My 10-year high school reunion is coming up, so I've been digging out pictures from back in the day.
I was showing Mems some I'd picked to put in the reunion slide show, as she flipped through she exclaimed "Look how skinny you used to be!"
In her defense she then commented on how skinny she also used to be.... here is the picture in question.
I was a little obsessed with Audrey Hepburn back then, hell let's be honest I still am, so I was feeling very "Breakfast at Tiffan's" for the prom.
Mems proclamation reminded me that at the time that picture was taken I felt very fat. My entire senior year of high school was spent working out and dieting to be what I thought would be perfect weight for prom.
By the time prom rolled around I was living on whole wheat toast, diet coke and diet pills to fit into it. I was 17 and convinced being thin would make me happy.
So I did anything I could to be skinny, I didn't pay attention to health risks or dangers I was putting myself into... just to the numbers on the scale.
Thinking back on this got me thinking, that yes I am at an unhealthy weight now but for the most part I eat a hell of a lot healthier than I did at my thinnest.
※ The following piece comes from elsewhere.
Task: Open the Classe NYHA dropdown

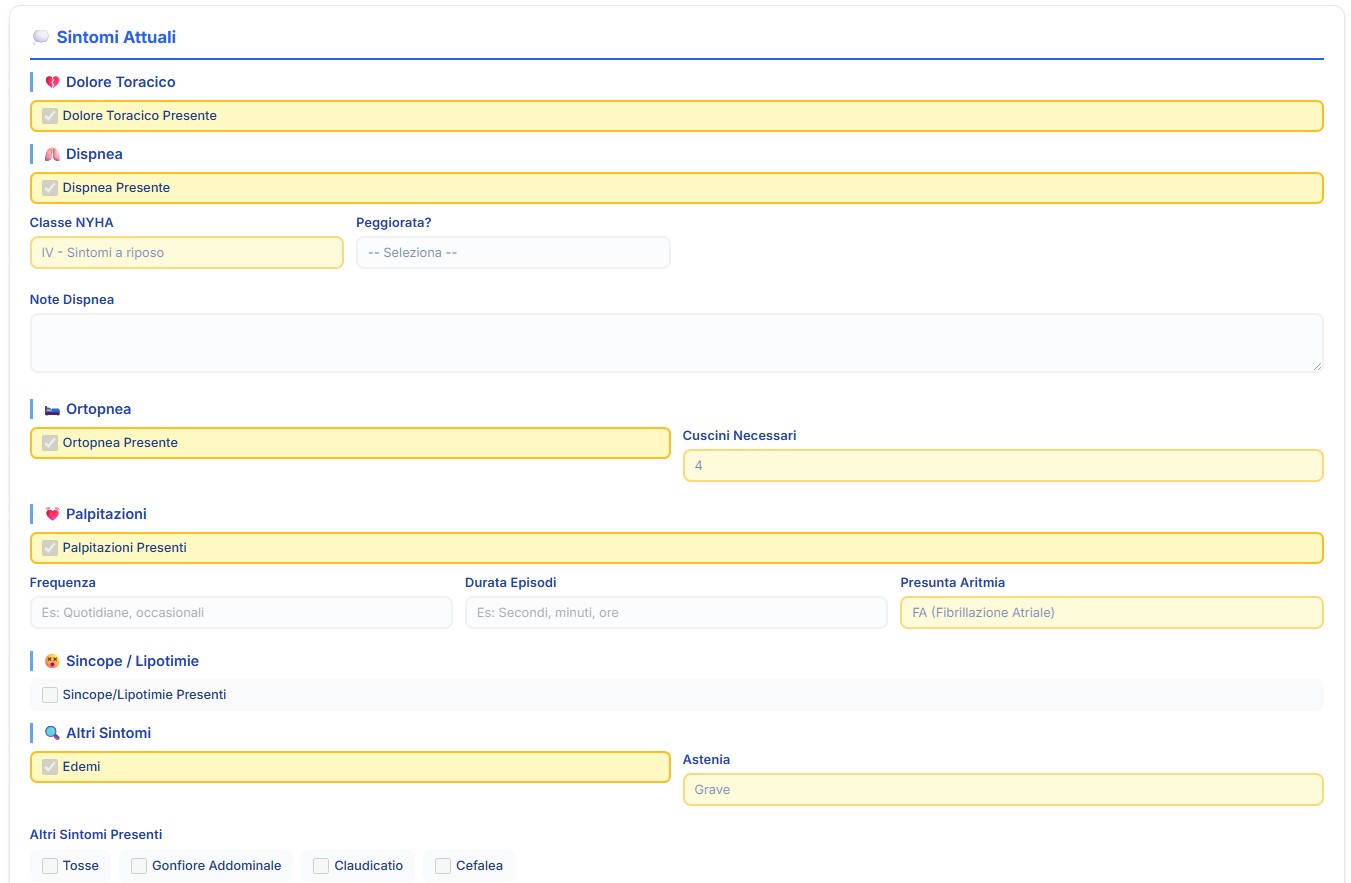Action: [186, 253]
Lots of things played into my post-high school weight gain, the freshman 15, death of my Pops and some serious depression.
I'm almost certain my eating habits back then played a large part into putting on the weight and probably fucked with my metabolism... but I'm most struck by looking back at the fact that I was a skinny teen... and felt like a fat cow most of the time.
My food issues obviously have a long and storied history... and I'm slowly but surely chipping away at them and trying to get back to the happy and hopefully thinner me underneath.